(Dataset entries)
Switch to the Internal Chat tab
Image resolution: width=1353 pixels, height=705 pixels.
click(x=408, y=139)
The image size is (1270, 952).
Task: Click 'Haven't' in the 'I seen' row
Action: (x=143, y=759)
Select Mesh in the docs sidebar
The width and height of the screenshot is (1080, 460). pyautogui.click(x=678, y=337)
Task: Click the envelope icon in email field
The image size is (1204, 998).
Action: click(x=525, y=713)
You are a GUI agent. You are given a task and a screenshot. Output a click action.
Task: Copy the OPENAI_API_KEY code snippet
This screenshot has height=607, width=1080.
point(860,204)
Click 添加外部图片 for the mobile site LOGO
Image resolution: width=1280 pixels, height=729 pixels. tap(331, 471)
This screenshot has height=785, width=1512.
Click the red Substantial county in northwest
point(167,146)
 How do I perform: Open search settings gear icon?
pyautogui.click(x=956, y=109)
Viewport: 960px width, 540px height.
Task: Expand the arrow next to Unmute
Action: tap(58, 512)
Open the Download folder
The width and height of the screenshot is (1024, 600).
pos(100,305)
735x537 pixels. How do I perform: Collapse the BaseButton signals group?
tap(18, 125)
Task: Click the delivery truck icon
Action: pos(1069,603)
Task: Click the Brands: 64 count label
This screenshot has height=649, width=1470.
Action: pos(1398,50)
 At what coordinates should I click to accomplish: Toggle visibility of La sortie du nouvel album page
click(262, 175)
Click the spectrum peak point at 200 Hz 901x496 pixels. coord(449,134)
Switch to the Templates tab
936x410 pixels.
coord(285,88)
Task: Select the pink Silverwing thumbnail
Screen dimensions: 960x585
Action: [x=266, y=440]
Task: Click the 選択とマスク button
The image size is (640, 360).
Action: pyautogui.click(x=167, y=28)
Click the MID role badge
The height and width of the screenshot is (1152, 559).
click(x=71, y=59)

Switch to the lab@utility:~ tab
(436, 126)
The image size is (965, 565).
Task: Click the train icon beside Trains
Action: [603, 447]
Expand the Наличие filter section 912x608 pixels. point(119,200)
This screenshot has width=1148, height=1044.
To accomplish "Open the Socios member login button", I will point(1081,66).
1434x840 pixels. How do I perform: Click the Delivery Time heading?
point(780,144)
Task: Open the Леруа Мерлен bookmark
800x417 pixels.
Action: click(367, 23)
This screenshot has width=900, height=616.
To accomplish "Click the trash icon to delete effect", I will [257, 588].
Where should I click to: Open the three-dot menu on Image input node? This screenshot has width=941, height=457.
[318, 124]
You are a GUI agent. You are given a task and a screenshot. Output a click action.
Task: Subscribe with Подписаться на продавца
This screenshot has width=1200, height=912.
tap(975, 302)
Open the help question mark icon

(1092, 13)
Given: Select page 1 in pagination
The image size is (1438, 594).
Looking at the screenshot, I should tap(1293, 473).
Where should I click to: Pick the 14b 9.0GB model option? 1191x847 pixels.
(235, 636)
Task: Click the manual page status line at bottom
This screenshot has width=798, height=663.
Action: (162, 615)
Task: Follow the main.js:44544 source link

● **WHAT IS REQUIRED**
Using the records above, report each line that contains the word "will" by copying it.

● **SOLUTION TO THE EXERCISE**
To accomplish "Open the Socios member login button", I will point(1081,66).
To accomplish "Click the trash icon to delete effect", I will [257, 588].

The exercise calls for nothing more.